Whether you're travelling for business or holidays, changing time zones on a long trip is exhausting. Try these five pilot-approved tips to beat the effects of jet lag that will have you back on your feet before you know it.
October 16, 2014
Whether you're travelling for business or holidays, changing time zones on a long trip is exhausting. Try these five pilot-approved tips to beat the effects of jet lag that will have you back on your feet before you know it.
Crossing time zones when flying can leave you tired, disoriented and plagued with indigestion. It can be even worse if you’re travelling in an easterly direction, and it’s a lot tougher to adapt to a shorter day than one that is slightly longer.
So how can you prepare yourself for jet-setting? Here are five tips to travel with whether you're going somewhere for work or pleasure.
To cope with jet lag, start adapting to your destination’s time zone a few days before departure. That means gradually advancing or delaying meals and bed times so that your biological clock can start adjusting.
Avoid staying up late the night before your departure. According to Transport Canada, it’s a mistake to believe that letting yourself get tired will help you sleep better once you’re at your destination. All it will do is exacerbate the effects of jet lag, so be sure to get plenty of rest before your trip.
If you arrive at your destination and still find that jet lag is spoiling your stay, resort to napping. However, try not to oversleep.

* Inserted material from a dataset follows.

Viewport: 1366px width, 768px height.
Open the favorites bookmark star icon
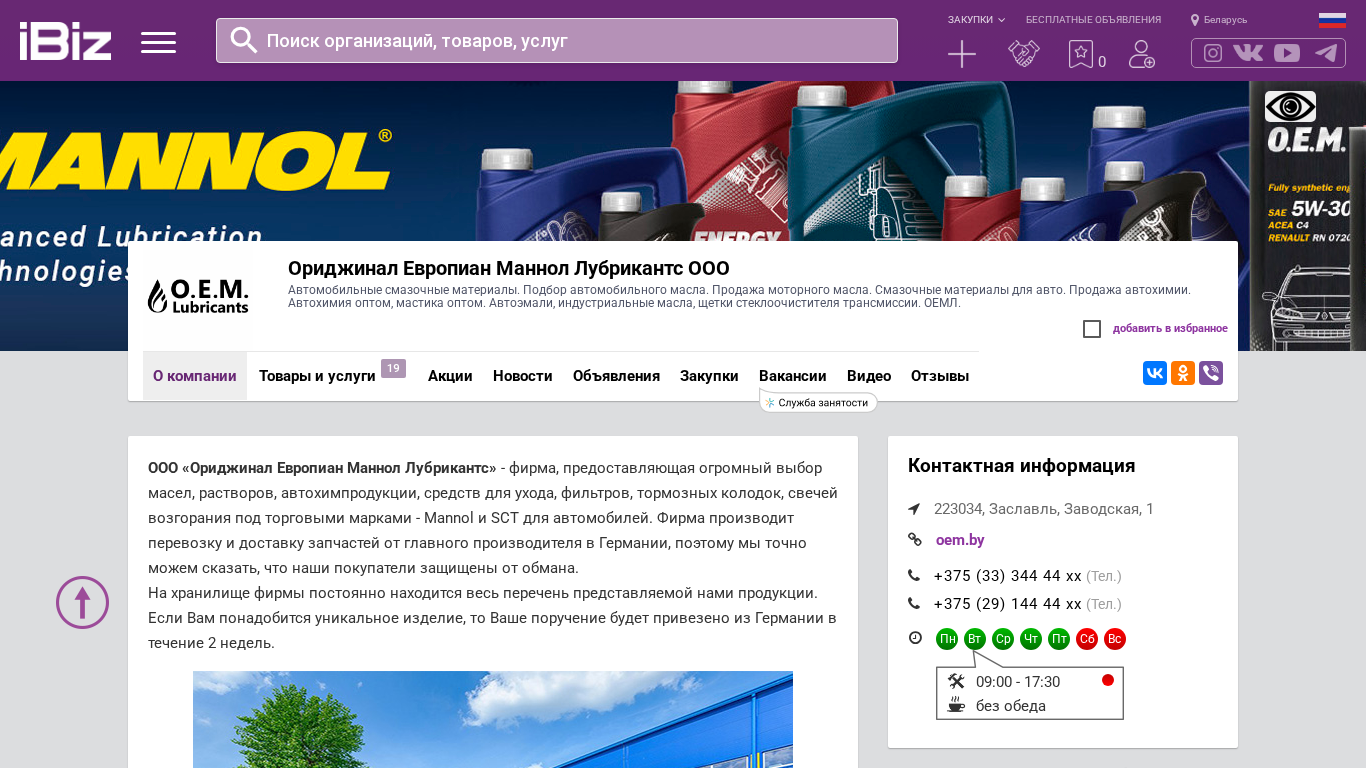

A simple way to cope with jet lag is to stay hydrated before, during and after the flight.
Eat lightly on the plane, especially if you’re prone to motion sickness.
Remember that during the flight, food is served at the regular meal times of your place of departure. So if you’ve already modified your dining schedule to match your destination’s time zone, a big meal on the plane will ruin your efforts.
Staying still for hours at a time is hard on the body. Boost blood circulation and reduce the effects of jet lag by getting up occasionally and stretching.